* TASK DETAILS
In your copy of the records, include every word exactly and no pictures.
----------
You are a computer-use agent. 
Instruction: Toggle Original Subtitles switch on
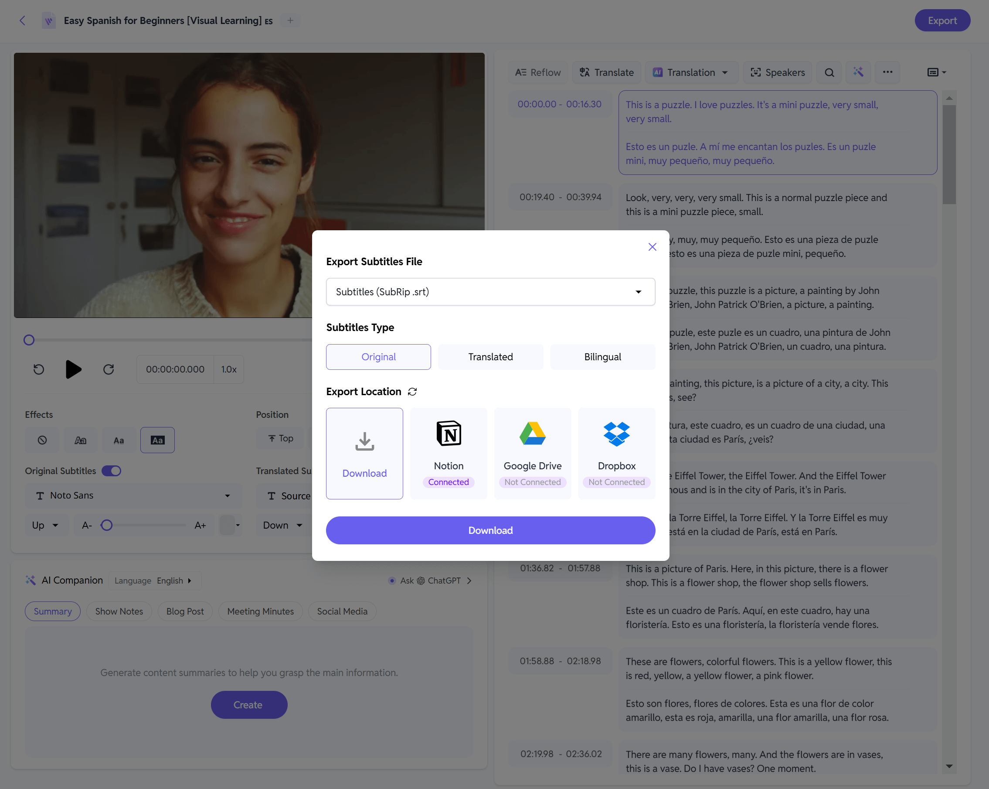(112, 471)
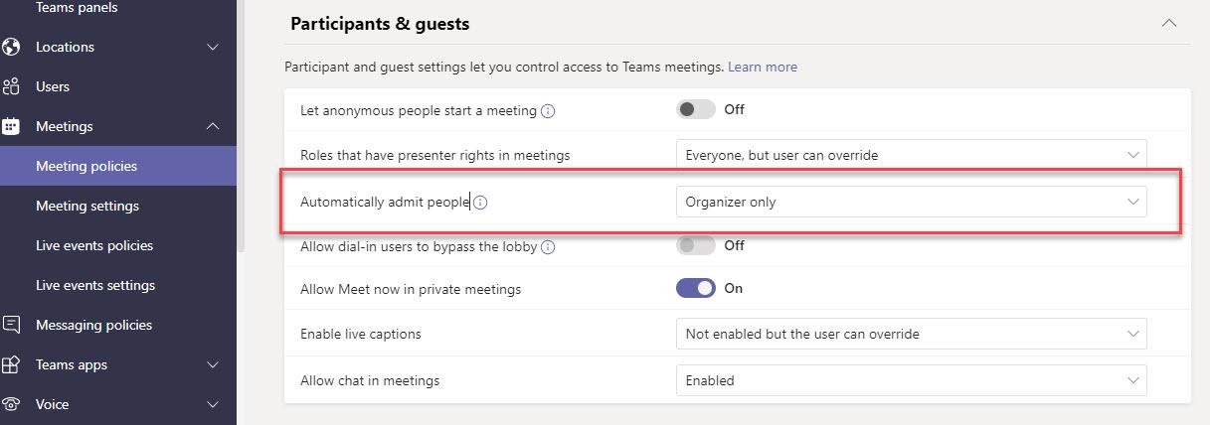Click the Messaging policies chat icon
This screenshot has height=425, width=1210.
pyautogui.click(x=12, y=325)
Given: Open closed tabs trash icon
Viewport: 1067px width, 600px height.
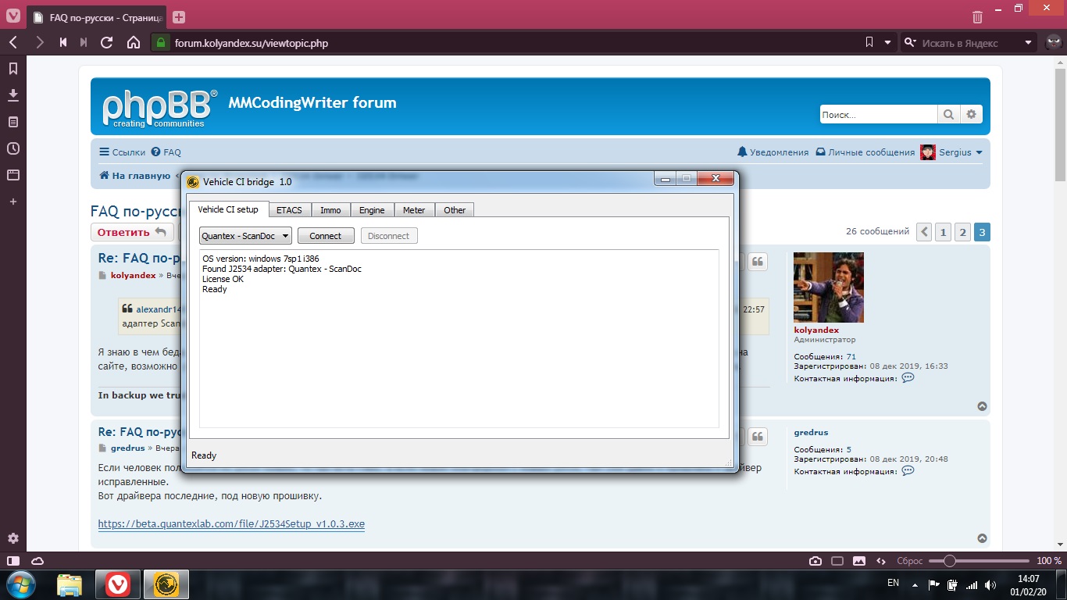Looking at the screenshot, I should [x=977, y=16].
----------
* RESPONSE TO THE TASK
You are a computer-use agent. 
Instruction: Toggle Original Subtitles switch on
(112, 471)
Click the Messaging policies chat icon
This screenshot has height=425, width=1210.
pyautogui.click(x=12, y=325)
Given: Open closed tabs trash icon
Viewport: 1067px width, 600px height.
Looking at the screenshot, I should [x=977, y=16].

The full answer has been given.